In the children-treated arm, all children aged 1–10 y were offered one dose of directly observed oral azithromycin (20 mg/kg) every 3 mo for 1 y (at months 0, 3, 6, and 9). Treatments were offered to all children in the subkebele during a single antibiotic campaign lasting several days, and all subkebeles in the study were treated within several weeks of each other. In order to monitor for a secular trend, a delayed treatment arm (control arm) was enrolled at baseline, but not monitored until month 12, after which all individuals aged 1 y and older were offered azithromycin treatment. In both treatment groups, macrolide-allergic or self-reporting pregnant individuals eligible for treatment were offered a 6-wk course of twice-daily 1% tetracycline ointment. Antibiotic coverage was assessed by the antibiotic distributors against the baseline census. For ethical reasons, other than the baseline census, we collected no data from the control group until month 12 of the study.
We collected nasopharyngeal samples from ten randomly selected children aged <10 y from each sentinel community in (1) the children-treated arm at baseline and month 12, and (2) the control arm at month 12 only. Swabs were always collected just before a mass azithromycin distribution; therefore, the swabs collected at month 12 in the children-treated arm were collected 3 mo after the most recent treatment. The random sample was redrawn at each visit, so children selected at baseline may or may not have been selected again at month 12. An alternative list of five additionally randomly selected children was available at each visit, to be used if any of the first ten randomly selected children had moved, died, or were traveling during the collection period. Verbal informed consent was obtained from parents or guardians for each child in the local language, Amharic.
Nasopharyngeal swabs were preserved and transported using skim milk-tryptone-glucose-glycerin medium, as previously described . Samples were kept on ice in the field and then in a −20°C freezer, and subsequently shipped to the United States on ice. Samples arrived frozen, and were placed in a −80°C freezer for up to 6 mo until processed.

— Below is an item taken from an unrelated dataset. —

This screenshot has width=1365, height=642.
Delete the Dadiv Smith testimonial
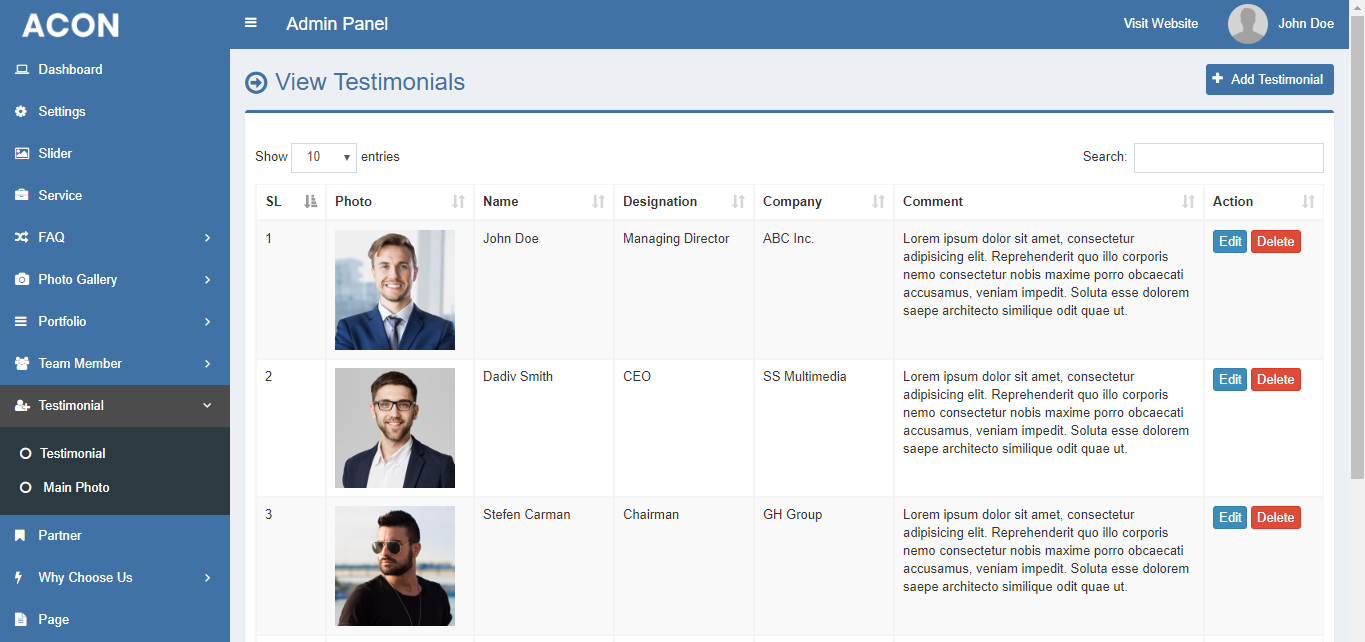pos(1275,379)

S. pneumoniae colonies were identified using selective media (incubated at 35°C in 5% CO2) and optochin and bile solubility testing. S. pneumoniae isolates were evaluated for antimicrobial susceptibilities using Etest strips (bioMérieux - AB Biodisk) placed on Mueller-Hinton agar plates with 5% defibrinated sheep blood, which were incubated at 35°C in 5% CO2 for 20–24 h before determination of minimum inhibitory concentrations (MICs). S. pneumoniae ATCC 49619 was used for quality control in each run. MIC values were determined from the FDA-approved package insert, using interpretation values for CO2 when provided. The following MICs were used to define resistance: azithromycin (CO2) (≥16 µg/ml), clindamycin (CO2) (>2 µg/ml), benzylpenicillin (≥2 µg/ml), and tetracycline (≥8 µg/ml). All susceptibility testing was performed by a technician masked to study arm and time point.
All azithromycin-resistant isolates underwent genotypic analysis for the mefA gene (M phenotype, drug efflux) and ermB gene (MLSB phenotype, ribosomal target modification). These two genes account for the vast majority of azithromycin resistance –. PCR was performed using oligonucleotide primers to amplify a 348-bp segment containing the mefA gene or a 639-bp segment containing the ermB gene element . Positive controls for each primer pair and a negative control strain (S. pneumoniae ATCC 49619) were included with all runs.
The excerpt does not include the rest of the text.